**WORK TO BE COMPLETED**
The entries that follow include a run beginning at the line with "723x471 pixels." and ending at the line with "Open the All"; restate that run word for word and leave the rest out.

**SUPPLIED MATERIAL**
-- Opening Marker --

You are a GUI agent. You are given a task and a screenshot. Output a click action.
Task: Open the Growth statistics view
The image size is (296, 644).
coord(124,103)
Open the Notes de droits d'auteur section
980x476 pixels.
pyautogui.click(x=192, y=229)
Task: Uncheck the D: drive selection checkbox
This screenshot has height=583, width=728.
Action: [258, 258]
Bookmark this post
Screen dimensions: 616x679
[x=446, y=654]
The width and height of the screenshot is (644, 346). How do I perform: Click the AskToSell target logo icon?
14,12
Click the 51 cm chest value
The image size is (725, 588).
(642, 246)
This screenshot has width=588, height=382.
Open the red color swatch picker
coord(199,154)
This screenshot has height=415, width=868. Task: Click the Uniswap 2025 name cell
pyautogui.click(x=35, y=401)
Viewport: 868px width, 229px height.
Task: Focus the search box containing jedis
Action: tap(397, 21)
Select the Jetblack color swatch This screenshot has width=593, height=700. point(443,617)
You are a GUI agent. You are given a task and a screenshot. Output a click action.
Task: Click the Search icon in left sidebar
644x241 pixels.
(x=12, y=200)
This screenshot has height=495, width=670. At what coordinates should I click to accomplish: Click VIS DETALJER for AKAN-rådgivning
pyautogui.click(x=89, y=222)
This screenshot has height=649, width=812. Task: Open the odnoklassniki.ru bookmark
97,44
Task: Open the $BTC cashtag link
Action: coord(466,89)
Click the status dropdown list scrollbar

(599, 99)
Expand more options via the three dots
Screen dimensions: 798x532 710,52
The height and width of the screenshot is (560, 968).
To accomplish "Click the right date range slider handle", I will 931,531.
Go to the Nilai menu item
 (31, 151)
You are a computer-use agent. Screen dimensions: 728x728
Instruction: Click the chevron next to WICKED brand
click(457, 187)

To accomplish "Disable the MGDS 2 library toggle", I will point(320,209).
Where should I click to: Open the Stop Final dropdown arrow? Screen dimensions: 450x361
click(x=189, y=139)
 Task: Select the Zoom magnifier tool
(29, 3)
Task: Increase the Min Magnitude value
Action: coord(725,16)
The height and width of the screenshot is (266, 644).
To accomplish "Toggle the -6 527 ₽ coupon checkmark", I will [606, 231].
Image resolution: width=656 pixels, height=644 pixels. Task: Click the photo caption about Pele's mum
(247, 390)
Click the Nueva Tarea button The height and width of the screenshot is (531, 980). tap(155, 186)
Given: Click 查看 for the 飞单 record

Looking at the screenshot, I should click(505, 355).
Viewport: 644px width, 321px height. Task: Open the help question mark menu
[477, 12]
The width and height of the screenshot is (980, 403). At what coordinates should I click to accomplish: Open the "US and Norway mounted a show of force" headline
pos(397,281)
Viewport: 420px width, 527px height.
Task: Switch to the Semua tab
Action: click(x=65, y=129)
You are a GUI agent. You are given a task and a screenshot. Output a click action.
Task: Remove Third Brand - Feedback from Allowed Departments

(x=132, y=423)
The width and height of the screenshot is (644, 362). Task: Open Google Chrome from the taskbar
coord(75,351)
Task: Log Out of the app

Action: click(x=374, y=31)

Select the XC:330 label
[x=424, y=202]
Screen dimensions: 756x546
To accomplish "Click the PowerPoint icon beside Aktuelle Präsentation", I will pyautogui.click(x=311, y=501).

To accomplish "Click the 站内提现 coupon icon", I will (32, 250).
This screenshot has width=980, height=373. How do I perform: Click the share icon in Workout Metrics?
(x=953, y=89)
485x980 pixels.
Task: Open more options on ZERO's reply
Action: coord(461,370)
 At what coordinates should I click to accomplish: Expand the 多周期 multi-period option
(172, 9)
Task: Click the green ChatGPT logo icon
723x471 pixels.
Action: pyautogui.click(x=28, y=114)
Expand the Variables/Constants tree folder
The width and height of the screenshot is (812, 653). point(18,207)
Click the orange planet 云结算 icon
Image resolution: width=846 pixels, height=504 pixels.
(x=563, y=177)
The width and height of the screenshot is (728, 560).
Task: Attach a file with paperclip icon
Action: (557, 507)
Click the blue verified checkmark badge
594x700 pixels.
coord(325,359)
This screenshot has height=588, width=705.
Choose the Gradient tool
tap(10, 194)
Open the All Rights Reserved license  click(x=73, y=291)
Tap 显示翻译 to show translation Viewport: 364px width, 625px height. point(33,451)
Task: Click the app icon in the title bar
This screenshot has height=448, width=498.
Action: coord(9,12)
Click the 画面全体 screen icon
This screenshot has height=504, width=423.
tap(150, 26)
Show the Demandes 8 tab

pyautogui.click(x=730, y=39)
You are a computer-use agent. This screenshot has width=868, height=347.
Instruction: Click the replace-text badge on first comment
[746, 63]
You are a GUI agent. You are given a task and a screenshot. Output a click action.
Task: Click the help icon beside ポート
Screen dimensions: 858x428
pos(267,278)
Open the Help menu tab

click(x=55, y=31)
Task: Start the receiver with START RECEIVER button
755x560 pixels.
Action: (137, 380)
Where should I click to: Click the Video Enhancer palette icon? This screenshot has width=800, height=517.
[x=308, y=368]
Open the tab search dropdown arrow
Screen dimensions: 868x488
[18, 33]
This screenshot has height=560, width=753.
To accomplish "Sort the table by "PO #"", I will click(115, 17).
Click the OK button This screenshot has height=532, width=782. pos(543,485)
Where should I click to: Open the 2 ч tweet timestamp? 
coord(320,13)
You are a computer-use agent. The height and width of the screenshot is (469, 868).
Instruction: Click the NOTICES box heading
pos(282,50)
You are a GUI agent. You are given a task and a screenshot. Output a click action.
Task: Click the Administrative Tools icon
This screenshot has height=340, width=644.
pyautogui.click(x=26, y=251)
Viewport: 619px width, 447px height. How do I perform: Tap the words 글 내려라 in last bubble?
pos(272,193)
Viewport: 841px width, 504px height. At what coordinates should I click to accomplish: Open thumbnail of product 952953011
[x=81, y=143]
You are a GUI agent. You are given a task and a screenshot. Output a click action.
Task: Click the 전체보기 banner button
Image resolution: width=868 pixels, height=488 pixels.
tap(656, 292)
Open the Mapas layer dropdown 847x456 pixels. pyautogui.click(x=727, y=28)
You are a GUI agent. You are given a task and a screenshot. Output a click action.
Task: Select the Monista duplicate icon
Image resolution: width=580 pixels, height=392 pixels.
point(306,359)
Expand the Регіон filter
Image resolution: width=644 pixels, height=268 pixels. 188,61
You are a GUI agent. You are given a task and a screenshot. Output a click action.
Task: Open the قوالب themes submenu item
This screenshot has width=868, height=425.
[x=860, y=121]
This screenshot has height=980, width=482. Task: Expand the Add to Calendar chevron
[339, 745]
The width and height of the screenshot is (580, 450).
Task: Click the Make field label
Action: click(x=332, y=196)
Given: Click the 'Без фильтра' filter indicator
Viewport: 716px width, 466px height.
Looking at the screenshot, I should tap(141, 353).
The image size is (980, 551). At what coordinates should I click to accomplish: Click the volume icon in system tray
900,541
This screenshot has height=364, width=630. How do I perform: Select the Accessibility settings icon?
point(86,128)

-- Closing Marker --

**TASK OUTPUT**
723x471 pixels.
Action: pyautogui.click(x=28, y=114)
Expand the Variables/Constants tree folder
The width and height of the screenshot is (812, 653). point(18,207)
Click the orange planet 云结算 icon
Image resolution: width=846 pixels, height=504 pixels.
(x=563, y=177)
The width and height of the screenshot is (728, 560).
Task: Attach a file with paperclip icon
Action: (557, 507)
Click the blue verified checkmark badge
594x700 pixels.
coord(325,359)
This screenshot has height=588, width=705.
Choose the Gradient tool
tap(10, 194)
Open the All Rights Reserved license  click(x=73, y=291)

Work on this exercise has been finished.